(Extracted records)
━━━━━━━━━━

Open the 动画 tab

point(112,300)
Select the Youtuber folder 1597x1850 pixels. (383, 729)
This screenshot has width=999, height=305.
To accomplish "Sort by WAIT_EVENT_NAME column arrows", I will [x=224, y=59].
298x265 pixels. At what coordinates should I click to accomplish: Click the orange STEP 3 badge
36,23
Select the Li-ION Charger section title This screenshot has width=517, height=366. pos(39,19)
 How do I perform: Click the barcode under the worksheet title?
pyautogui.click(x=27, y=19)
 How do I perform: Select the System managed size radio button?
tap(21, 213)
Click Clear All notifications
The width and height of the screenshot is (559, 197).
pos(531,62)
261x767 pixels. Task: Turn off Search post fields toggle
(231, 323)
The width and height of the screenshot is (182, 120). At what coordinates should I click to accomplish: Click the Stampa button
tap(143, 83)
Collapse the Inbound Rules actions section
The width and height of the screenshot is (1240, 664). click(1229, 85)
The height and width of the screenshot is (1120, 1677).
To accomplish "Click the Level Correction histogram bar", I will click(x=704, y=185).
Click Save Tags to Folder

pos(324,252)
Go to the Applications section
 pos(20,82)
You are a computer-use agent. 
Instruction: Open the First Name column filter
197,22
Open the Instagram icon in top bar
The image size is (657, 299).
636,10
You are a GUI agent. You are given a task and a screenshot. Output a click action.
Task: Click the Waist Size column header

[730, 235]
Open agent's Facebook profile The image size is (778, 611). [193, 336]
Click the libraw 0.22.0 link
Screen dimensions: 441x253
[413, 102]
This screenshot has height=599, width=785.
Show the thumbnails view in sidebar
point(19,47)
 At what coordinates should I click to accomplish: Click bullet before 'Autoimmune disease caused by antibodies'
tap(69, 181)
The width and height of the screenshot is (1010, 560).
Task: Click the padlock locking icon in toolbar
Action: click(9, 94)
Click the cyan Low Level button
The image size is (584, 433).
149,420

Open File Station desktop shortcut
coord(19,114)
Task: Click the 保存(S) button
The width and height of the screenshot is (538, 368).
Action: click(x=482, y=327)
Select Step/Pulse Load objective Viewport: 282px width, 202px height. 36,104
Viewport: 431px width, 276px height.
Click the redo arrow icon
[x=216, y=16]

━━━━━━━━━━

* WHAT THIS TASK INVOLVES: Retype every record without alteration.

* EXERCISE SOLUTION:
Open the 动画 tab

point(112,300)
Select the Youtuber folder 1597x1850 pixels. (383, 729)
This screenshot has width=999, height=305.
To accomplish "Sort by WAIT_EVENT_NAME column arrows", I will [x=224, y=59].
298x265 pixels. At what coordinates should I click to accomplish: Click the orange STEP 3 badge
36,23
Select the Li-ION Charger section title This screenshot has width=517, height=366. pos(39,19)
 How do I perform: Click the barcode under the worksheet title?
pyautogui.click(x=27, y=19)
 How do I perform: Select the System managed size radio button?
tap(21, 213)
Click Clear All notifications
The width and height of the screenshot is (559, 197).
pos(531,62)
261x767 pixels. Task: Turn off Search post fields toggle
(231, 323)
The width and height of the screenshot is (182, 120). At what coordinates should I click to accomplish: Click the Stampa button
tap(143, 83)
Collapse the Inbound Rules actions section
The width and height of the screenshot is (1240, 664). click(1229, 85)
The height and width of the screenshot is (1120, 1677).
To accomplish "Click the Level Correction histogram bar", I will click(x=704, y=185).
Click Save Tags to Folder

pos(324,252)
Go to the Applications section
 pos(20,82)
You are a computer-use agent. 
Instruction: Open the First Name column filter
197,22
Open the Instagram icon in top bar
The image size is (657, 299).
636,10
You are a GUI agent. You are given a task and a screenshot. Output a click action.
Task: Click the Waist Size column header

[730, 235]
Open agent's Facebook profile The image size is (778, 611). [193, 336]
Click the libraw 0.22.0 link
Screen dimensions: 441x253
[413, 102]
This screenshot has height=599, width=785.
Show the thumbnails view in sidebar
point(19,47)
 At what coordinates should I click to accomplish: Click bullet before 'Autoimmune disease caused by antibodies'
tap(69, 181)
The width and height of the screenshot is (1010, 560).
Task: Click the padlock locking icon in toolbar
Action: click(9, 94)
Click the cyan Low Level button
The image size is (584, 433).
149,420

Open File Station desktop shortcut
coord(19,114)
Task: Click the 保存(S) button
The width and height of the screenshot is (538, 368).
Action: click(x=482, y=327)
Select Step/Pulse Load objective Viewport: 282px width, 202px height. 36,104
Viewport: 431px width, 276px height.
Click the redo arrow icon
[x=216, y=16]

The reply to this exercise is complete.